From yesterday on until March 24, Google is accepting student applications for the Google Summer of Code 2007. Google pays each successful student 4,500 USD for his work on Drupal during the summer, and we try to assign each student two top-class Drupal mentors to work with.

I'm particular interested in students that want to work on Drupal core, Drupal's main distribution, so I decided to share five ideas that I think are particularly core-worthy:

  1. Improved file handling. Make it possible to mix database and file system storage on a per post basis, further abstract the storage model so we can support distributed storage solutions (like Amazon S3), apply node-level permissions to a node's files through a light-weight file.php layer. Do not implement files as nodes.
  2. Hierarchical page structuring. Remove the "book page" node type, and turn the book module into a module that is specialized at creating hierarchical content trees. The module should automatically extract a menu from the node hierarchy, set the correct breadcrumbs, help you define a hierarchical URL structure with clean URLs, etc. This module will be the de facto standard to structure pages and to create hierarchical navigation schemes in Drupal.
  3. Lightweight image/asset management. Make it easier to embed images in posts: write a lightweight asset manager to make it easy to re-use previously uploaded images, and provide a lightweight WYSIWYG solution to drag-and-drop (position) images into posts. More advanced WYSIWYG editors should be able to overwrite the one in core, and more advanced document management solutions should be able to overwrite or extend the basic asset management solution in core.
  4. Streamlined installation procedure. Remove the Drupal welcome page, and replace it by additional installation steps in the installer. The additional installation steps should query the user for basic site settings (i.e. site name, site slogan), and should provide a dedicated and simpler user interface to create the administrative user account. I'd also like to ship core with an optional install profile optimized at jump starting your installation -- for example, one that sets up a working contact form and creates a dummy about page with a clean and human-readable URL.
  5. Improved data models. If you look around, it's quite obvious that websites are becoming a selection of independent components: OpenID, Amazon S3, etc. If we have well-defined data models in Drupal core, integration with web services (like those build with Adobe's Flex) will become easier. As a first step, we need a data API that we leverage internally, so we can get better at distributed search, import/export functionality, user profiles, custom content types, internationalization, and basic scaffolding. Start with Drupal's form API and massage it into the beginning of a data API. It's crucial for Drupal's future, but the work might not be for the faint hearted.

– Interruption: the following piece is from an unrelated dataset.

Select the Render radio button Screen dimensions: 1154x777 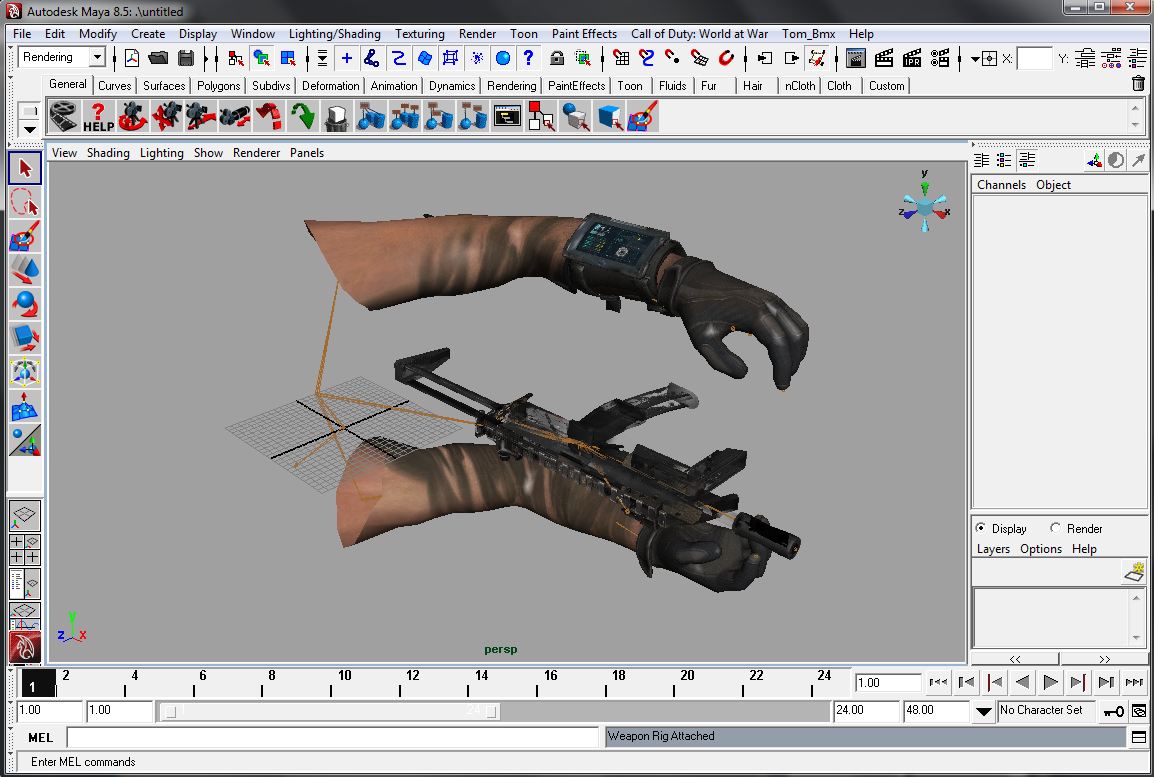tap(1055, 528)
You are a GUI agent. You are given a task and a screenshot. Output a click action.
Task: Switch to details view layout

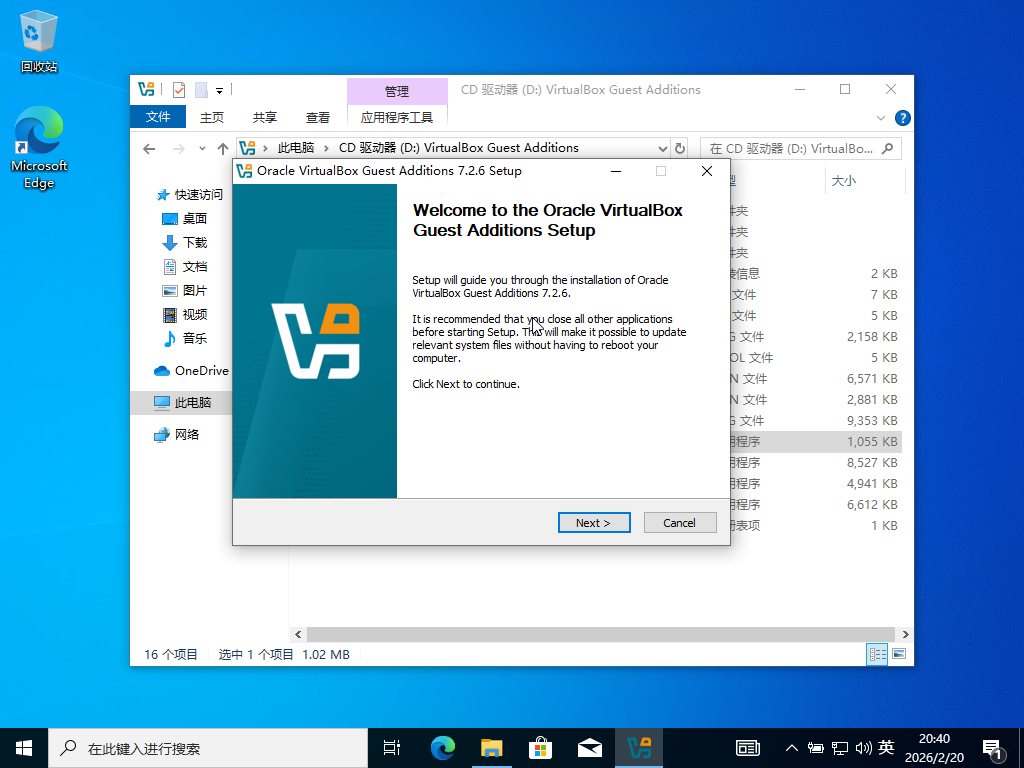(877, 654)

Keep in mind that each of these ideas need to be fleshed out more before they can be considered to be a solid Google Summer of Code proposal. Also note that this is not an exhaustive list of ideas, so feel free to submit additional ideas for consideration.

Comments

xamox (not verified):

A file manager would be awesome!

zoon_unit (not verified):

I might suggest three other projects. (one of which would be a continuation of last year's project)

1) A final and robust import/export capability for all Drupal datasets. Started last summer, this utility would be a HUGE advantage for developers who want to migrate data from other sources. But it needs to be comprehensive. Views and CCK are already showing the worth of the import/export model.

2) Some way to streamline and reduce the heavy query load when rendering pages for logged in users. It's no secret that Drupal can render slowly on systems with moderately fast mysql access. (197 queries for a single page!) Perhaps adding selective node and block caching to core would be a great start. Another approach might be staged rendering. (Render the underlying page first, then the nodes, then the blocks)

3) A robust theming project. Take the integration of the Garland theme and the color module and push it to another level: the creation of a truly flexible, business level theme for core that can use sophisticated techniques such as drop down menus, icons, layout resizing, and an increased number of regions to add flexibility. Advanced theming is the single biggest hurdle Drupal faces to gain the public acceptence it so richly deserves.

Philippe Jadin (not verified):

Hierarchical content trees is important for the mass adoption of Drupal IMHO. Most people are used to hierarchical file managers, and they usually understand quickly how a CMS UI works if it provides a tree management system.

I'd be interested to provide UI help. (We've made this for Thinkedit, and tried a lot of solutions, including "AJAX"-trees.)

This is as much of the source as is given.